I had a few surprises when I ran NProf. For instance, yesterday I could see that 21% of the game was spent in one method:
Color.Color( Vector3 )

This XNA constructor converts a Vector3 in a Color and it is called a lot in my game to create my background effect (see an old version in motion here). In this constructor, the expensive call is PackUtils.ClampAndRound. I do not have access to this code, but I can use another basic constructor and do the conversion myself. Here is what I ended up doing:

Before
Color col = new Color( vColor +
    new Vector3( start_val, start_val, start_val ) );
After
int r = (int)(( vColor.X + start_val) * 255 );
int g = (int)(( vColor.Y + start_val) * 255 );
int b = (int)(( vColor.Z + start_val) * 255 );
Color col = new Color( ( r > 255 ) ? (byte)255 : (byte)r,
    ( g > 255 ) ? (byte)255 : (byte)g,
    ( b > 255 ) ? (byte)255 : (byte)b );

The new code doesn’t clamp values below zero but I don’t need that feature.
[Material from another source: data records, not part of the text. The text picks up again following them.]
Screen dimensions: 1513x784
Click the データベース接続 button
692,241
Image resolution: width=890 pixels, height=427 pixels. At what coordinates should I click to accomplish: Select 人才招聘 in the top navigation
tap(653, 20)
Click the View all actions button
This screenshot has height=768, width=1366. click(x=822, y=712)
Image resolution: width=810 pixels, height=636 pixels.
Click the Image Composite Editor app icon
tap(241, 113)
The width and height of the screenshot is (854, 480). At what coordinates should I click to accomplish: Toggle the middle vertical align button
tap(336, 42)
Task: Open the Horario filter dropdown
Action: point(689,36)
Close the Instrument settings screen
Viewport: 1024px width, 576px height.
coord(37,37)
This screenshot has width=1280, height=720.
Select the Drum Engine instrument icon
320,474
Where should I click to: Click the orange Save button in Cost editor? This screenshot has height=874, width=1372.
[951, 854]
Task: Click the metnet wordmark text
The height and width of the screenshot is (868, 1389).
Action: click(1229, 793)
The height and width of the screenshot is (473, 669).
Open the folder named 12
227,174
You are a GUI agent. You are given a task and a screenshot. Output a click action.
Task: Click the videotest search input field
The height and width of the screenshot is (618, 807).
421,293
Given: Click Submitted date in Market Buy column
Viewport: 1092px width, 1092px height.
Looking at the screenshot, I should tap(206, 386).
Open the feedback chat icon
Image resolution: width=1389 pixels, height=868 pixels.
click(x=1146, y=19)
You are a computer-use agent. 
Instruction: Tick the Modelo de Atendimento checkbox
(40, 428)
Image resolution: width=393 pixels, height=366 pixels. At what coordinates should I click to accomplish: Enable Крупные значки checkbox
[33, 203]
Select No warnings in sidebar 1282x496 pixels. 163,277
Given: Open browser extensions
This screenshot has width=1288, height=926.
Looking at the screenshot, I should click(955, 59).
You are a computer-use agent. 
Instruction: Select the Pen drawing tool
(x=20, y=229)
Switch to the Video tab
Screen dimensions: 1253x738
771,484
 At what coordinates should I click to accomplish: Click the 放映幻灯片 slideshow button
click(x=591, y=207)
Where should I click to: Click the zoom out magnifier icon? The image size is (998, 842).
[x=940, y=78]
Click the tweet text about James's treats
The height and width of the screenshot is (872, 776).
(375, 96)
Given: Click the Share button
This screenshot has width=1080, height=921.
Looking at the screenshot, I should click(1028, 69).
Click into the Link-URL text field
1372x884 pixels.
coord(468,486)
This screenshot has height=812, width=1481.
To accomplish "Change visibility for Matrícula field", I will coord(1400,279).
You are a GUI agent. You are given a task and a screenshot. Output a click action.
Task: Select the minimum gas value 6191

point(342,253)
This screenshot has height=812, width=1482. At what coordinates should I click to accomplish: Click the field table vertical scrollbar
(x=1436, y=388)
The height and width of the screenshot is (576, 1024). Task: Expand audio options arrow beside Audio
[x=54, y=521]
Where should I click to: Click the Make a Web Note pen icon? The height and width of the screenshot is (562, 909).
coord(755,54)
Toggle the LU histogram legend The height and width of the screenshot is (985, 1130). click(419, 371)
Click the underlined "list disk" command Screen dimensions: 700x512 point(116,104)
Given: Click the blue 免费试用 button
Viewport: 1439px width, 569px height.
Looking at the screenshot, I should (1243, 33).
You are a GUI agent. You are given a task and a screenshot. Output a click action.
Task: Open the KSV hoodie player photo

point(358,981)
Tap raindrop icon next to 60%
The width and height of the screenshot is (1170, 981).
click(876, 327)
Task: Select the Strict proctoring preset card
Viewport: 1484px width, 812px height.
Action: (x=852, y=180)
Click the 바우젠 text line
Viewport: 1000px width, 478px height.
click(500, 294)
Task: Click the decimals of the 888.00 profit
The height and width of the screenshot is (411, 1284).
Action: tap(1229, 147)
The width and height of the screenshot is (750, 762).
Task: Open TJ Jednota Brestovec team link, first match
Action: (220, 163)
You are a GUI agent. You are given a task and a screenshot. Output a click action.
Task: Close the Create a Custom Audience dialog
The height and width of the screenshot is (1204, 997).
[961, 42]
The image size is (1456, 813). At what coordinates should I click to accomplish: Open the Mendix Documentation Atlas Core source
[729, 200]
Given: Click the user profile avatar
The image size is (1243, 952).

The really important thing is that it is now more than 12 times faster than before!

Without NProf, I would not have guessed that this constructor was that critical.

The main problem I see with NProf is that it only profiles your game on Windows and bottlenecks may be different on the X360.

Anyway, I really advise you to run your game in this profiler before you optimise anything. Be sure to use a release build.

Feel free to share your experiences with NProf!